The story starts at mid-day on that memorable Tuesday with a telegram over the signature of the Under Secretary of State. It went to every Chief Constable in the country. Mr. W. H. Beacher, sitting in his office in Reigate, read it: "Broadcast Will be made at 9.10 pm. to-day inviting male British subjects between the ages of 17 and 65 to register for Local Defence Volunteer Corps against enemy landings by parachute or otherwise. Registrations will be at any police station. Circular follows. In meantime, please ensure forthwith that all stations are prepared to receive registrations." There followed details of particulars to be taken. While the then Reigate Borough Police were making the necessary arrangements there came a second telegram notifying them of a broadcast appeal to be made for rifles and ammunition, and asking the police to be ready also to record details of all weapons offered to the new Volunteer Force.

The broadcasts which gave first news of the new Force to the public came in the bulletins at 6 p.m. and 9 p.m. It was during the latter that Mr. Eden outlined the enemy’s methods of parachute attack and made his now famous appeal. In the Borough, as elsewhere in the country, the response was astounding. Almost before the broadcast was over the telephone lines to the police stations were busy and personal calls at the stations to register mounted rapidly. Mr. Beacher and his staff worked almost without pause to keep pace with the applications, 1,500 of which poured in in 48 hours.

Reigate Hill Patrol.
Some of the Volunteers had their first taste of duty only three days after the broadcast, for it was on May 17th that the late Capt.
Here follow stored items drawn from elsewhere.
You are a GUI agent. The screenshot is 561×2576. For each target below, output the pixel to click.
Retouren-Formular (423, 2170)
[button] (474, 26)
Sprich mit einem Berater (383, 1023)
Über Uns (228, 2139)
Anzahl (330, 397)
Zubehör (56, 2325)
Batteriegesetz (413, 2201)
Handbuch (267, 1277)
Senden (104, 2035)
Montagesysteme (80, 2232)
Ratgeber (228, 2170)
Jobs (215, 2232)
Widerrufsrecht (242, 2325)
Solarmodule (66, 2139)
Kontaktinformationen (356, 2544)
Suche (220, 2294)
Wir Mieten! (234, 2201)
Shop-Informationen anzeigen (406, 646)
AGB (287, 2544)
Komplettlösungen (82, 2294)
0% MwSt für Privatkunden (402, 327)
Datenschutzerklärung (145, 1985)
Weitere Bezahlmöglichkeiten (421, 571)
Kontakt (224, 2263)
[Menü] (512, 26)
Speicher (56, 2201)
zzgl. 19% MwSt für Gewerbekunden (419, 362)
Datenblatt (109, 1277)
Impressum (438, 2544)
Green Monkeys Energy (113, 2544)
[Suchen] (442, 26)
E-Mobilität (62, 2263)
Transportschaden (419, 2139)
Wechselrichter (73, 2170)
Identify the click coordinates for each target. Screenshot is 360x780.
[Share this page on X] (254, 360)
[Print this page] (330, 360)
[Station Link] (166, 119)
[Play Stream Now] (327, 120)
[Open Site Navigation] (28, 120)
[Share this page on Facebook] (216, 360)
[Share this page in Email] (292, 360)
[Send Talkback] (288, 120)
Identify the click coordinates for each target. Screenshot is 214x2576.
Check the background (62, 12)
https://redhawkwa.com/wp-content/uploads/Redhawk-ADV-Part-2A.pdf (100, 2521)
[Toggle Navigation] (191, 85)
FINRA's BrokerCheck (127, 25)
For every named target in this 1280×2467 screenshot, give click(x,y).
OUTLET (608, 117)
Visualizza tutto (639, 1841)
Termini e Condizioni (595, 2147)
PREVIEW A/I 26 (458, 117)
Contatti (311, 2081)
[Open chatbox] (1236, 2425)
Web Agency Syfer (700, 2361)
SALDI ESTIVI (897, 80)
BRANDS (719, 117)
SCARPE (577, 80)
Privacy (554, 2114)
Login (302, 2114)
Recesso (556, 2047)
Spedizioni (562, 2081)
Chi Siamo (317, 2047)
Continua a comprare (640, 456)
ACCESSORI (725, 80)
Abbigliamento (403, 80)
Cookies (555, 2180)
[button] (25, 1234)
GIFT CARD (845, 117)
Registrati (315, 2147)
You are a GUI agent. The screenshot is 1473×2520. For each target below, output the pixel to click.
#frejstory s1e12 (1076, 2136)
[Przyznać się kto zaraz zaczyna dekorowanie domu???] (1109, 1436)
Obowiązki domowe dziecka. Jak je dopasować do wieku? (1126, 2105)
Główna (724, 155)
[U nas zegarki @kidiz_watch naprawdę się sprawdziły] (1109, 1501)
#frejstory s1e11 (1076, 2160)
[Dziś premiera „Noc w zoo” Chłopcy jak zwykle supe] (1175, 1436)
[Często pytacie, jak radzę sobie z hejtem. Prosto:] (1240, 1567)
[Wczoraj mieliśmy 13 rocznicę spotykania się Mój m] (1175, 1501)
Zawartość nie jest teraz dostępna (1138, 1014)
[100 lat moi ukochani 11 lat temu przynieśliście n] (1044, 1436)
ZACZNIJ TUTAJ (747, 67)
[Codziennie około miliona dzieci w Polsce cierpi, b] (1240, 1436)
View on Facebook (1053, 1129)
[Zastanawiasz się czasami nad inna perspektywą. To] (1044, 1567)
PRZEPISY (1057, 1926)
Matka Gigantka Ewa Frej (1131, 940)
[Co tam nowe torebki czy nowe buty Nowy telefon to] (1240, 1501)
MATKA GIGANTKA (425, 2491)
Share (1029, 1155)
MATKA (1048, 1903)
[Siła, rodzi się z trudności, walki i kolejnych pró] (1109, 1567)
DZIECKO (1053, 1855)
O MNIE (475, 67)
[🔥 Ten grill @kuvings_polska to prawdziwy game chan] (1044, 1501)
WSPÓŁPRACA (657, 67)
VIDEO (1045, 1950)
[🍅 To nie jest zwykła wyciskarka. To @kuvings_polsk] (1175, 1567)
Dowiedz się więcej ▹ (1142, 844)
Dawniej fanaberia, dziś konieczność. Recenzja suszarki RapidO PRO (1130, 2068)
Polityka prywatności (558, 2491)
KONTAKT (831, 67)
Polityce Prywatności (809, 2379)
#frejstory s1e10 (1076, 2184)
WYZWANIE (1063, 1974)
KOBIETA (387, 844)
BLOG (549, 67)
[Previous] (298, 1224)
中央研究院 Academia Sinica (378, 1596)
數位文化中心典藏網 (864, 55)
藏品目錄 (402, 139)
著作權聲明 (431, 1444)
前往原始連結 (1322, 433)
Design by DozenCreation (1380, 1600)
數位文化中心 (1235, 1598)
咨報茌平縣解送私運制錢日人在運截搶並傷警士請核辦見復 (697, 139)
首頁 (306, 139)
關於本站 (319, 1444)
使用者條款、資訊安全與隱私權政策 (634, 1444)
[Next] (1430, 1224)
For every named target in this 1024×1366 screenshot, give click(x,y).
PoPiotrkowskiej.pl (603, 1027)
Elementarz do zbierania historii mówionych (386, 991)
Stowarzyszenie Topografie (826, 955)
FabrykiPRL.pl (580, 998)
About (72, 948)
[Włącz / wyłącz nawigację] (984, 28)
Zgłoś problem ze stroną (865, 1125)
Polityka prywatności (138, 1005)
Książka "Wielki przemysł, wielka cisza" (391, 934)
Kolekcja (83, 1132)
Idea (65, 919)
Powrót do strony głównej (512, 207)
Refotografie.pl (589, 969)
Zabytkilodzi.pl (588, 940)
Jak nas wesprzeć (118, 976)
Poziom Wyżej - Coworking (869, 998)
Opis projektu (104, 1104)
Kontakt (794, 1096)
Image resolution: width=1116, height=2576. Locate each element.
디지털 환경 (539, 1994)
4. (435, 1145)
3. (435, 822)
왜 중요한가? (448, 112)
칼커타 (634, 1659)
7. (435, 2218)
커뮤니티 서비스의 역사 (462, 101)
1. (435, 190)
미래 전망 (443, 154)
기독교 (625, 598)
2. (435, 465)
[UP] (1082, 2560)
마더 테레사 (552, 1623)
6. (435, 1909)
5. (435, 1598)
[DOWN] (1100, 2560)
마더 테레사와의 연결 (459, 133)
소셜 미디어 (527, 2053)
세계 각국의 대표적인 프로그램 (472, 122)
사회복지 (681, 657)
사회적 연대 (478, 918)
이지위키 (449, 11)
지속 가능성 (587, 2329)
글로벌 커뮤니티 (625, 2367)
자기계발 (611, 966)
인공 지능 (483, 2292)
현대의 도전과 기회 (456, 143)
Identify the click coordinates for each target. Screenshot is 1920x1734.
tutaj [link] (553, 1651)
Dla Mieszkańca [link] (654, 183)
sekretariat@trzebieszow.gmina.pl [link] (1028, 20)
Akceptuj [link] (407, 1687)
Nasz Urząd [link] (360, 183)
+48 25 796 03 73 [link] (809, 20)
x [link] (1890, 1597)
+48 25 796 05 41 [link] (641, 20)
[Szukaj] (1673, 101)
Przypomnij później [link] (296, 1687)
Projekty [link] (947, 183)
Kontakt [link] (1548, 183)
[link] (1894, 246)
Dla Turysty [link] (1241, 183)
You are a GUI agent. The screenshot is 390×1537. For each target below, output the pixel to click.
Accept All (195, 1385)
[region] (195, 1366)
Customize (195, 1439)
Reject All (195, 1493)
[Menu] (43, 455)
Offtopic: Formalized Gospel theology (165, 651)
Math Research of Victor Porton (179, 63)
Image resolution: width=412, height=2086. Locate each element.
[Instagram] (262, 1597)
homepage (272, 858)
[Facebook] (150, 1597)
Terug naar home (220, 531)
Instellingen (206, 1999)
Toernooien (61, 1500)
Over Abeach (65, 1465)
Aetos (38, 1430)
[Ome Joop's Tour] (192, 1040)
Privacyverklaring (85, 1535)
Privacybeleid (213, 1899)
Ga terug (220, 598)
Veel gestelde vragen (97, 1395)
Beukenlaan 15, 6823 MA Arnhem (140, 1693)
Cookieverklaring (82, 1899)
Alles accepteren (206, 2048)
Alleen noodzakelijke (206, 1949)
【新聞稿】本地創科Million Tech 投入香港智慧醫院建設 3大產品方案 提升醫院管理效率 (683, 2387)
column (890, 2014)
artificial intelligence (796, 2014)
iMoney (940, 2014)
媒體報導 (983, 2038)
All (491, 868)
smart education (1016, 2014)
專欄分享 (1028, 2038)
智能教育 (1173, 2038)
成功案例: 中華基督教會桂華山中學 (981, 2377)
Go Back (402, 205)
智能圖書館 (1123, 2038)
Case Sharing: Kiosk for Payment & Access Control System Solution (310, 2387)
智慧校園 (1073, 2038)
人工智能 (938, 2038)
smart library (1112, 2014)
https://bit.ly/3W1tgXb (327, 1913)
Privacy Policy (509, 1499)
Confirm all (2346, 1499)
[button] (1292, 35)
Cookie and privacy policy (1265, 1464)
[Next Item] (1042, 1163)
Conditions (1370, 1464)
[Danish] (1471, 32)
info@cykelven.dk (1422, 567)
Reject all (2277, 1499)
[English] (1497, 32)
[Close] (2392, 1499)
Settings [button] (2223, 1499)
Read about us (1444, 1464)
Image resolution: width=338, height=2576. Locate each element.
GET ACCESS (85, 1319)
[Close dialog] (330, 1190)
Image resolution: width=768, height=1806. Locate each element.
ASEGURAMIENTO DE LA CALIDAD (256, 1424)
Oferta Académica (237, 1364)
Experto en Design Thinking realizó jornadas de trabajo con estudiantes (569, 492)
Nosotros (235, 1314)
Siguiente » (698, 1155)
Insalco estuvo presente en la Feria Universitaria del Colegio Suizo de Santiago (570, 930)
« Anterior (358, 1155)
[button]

E. H. Tuckwell came from Guildford Headquarters to the Chief Constable - at 4 p.m - to make arrangements for night patrols to be on Reigate Hill. Capt. W. E. Hill, M.C., was contacted, and was acquainted on his arrival, shortly before 7 p.m., with what was required. A police car took him to the addresses of several of the Volunteers, and, armed with six "P.14" rifles, all that could be mustered at that stage, the little party set off in police cars for their patrol ground. The twelve men who comprised this first patrol were Messrs. Chalcraft, Cook, Cuss, Dungate, Elliott, Hunt, Jarrett, Laker, Lott, Lovegrove, Pilbeam and Rumble, under the command of Capt. Hill, who, however, found the chosen site for the observation post, a spot near the water tower on Colley Hill, to be unsatisfactory, the view to the southward being impeded by Reigate Park. On the following night therefore the same patrol moved to Reigate Park itself, and were under the command of Mr. Vigers, Capt. Hill having been summoned to Guildford to an urgent conference. Most of the men on these early patrols were unfamiliar with the "P.14" rifle, not having handled firearms since the last war, and so the commanders divided their small force into two, one keeping up the patrol of the area whilst the other received some instruction as to the handling of the unfamiliar weapons. These night watches were divided into three periods - 10 p.m. to 1 a.m., 1 a.m. to 4 a.m., and 4 a.m. to 7 am.

The Borough Company Formed.
Meanwhile at the conference to which Capt Hill had gone, and which was also attended by Alderman Lieut.-Col. F. J. Spranger, Mr. W. H. Beacher, Capt. Mansfield (Redhill) and Capt. Charlesworth (Merstham), it had been decided that Reigate (including Redhill, Earlswood and Merstham) should be allotted one Company of the L D.V. The work of registration was continuing, and preliminary details of the scheme were being worked out, so that on May 20th at a meeting at the Town Hall, convened by the Chief Constable and presided over by Alderman Spranger, it was possible to get down to the work of organisation. At this meeting, at which Alderman Spranger intimated that he was unable to take command of the Reigate Company but at which he introduced Mr. R. J. V. Hake, of the White House, Reigate Heath, as Company Commander, it was decided that the Company should comprise a Reigate Town Platoon under Capt. W. E. Hill, a Redhill Platoon under Capt. E. T. Mansfield, and a Merstham Platoon under Capt. W. G. Charlesworth.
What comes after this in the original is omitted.